Ook herenhuizen werden in eclectische stijl gebouwd, met als belangrijkste kenmerk de geprefabriceerde kuiven boven de vensters, zoals te zien bij: Noordersingel 45 (1870), Oostersingel 3-5 (circa 1870), Vaart 6 (circa 1875) en Vaart 67 (1881). Latere eclectische voorbeelden met neorenaissance-details zijn Zuidersingel 3 (circa 1890), Beilerstraat 9 (circa 1895) en de vermoedelijk naar plannen van J. van Houten gebouwde herenhuizen Javastraat 5-7 en 9-11 uit 1896. Voorbeelden van eclectische middenganghuizen zijn Beilerstraat 29 en Beilerstraat 37, beide opgetrokken rond 1890. Late neoclassicistische vormen vertonen de in dezelfde tijd gebouwde herenhuizen Hertenkamp 2-3, Torenlaan 4b, Zuidersingel 7 en Collardslaan 2. Opvallend is de gepleisterde villa Stationsstraat 11 met een driezijdig gesloten, uitgebouwd middenrisaliet. De gepensioneerde kapitein ter zee G.F.

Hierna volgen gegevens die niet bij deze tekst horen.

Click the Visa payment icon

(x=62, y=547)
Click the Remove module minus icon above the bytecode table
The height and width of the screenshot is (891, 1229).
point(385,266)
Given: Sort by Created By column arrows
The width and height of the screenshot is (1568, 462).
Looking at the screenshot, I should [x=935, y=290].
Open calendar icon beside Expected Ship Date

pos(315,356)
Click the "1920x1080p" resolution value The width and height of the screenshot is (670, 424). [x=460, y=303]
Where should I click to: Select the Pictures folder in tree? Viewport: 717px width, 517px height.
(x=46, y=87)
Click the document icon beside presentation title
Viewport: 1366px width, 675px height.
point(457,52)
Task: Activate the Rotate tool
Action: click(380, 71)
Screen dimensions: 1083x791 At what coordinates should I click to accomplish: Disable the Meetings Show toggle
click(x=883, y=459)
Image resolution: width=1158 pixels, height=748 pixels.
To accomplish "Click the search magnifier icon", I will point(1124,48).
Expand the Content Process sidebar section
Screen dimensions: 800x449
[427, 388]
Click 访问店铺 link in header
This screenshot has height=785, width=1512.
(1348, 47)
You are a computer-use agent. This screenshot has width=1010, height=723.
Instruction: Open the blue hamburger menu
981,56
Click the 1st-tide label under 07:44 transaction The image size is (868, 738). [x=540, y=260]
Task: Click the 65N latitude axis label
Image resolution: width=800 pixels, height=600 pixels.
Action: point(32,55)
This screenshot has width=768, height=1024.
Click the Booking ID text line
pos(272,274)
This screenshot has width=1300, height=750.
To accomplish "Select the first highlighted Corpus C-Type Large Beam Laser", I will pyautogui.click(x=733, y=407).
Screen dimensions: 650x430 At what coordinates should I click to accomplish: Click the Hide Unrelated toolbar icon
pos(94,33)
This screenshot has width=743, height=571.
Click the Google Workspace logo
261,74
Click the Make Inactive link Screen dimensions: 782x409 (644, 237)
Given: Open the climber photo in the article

Servatius liet het pand in 1873-'75 bouwen onder de naam ‘Huize Ebbenerve’. Naar plannen van J. Smallenbroek volgde in 1906-'07 voor jhr. mr. H.G. van Holthe tot Echten een ingrijpende verbouwing. Daarbij werd een tweede bouwlaag toegevoegd en kreeg het geheel door een koepelbekroning op het middenrisaliet zijn huidige Frans-neoclassicistische aanzien.

De villa Rustica (Vaart 114) en de door T. Boonstra ontworpen villa Betsy (Dr. Nassaulaan 12), beide uit 1897, hebben een neorenaissance-vormgeving. Andere voorbeelden in die stijl zijn de villa's Dr. Nassaulaan 8 (circa 1885) en Dr. Nassaulaan 10 (circa 1900) en de herenhuizen Stationsstraat 23-25 (circa 1890), Kerkstraat 9 (circa 1890) en Torenlaan 12-14 (circa 1895).

Het voor zeepzieder H. Westra gebouwde woonhuis Vaart 76 (1883) staat bekend als het ‘Huis met de Vazen’ en is een voorbeeld van een eenlaagspand in rijke neorenaissance-stijl. Andere eenlaagspanden met elementen in die stijl alle uit circa 1895 zijn: Stationsstraat 27 en 29, Vaart 131-133 en de onderling zeer vergelijkbare huizen Rolderstraat 96-98 en Witterstraat 72-74.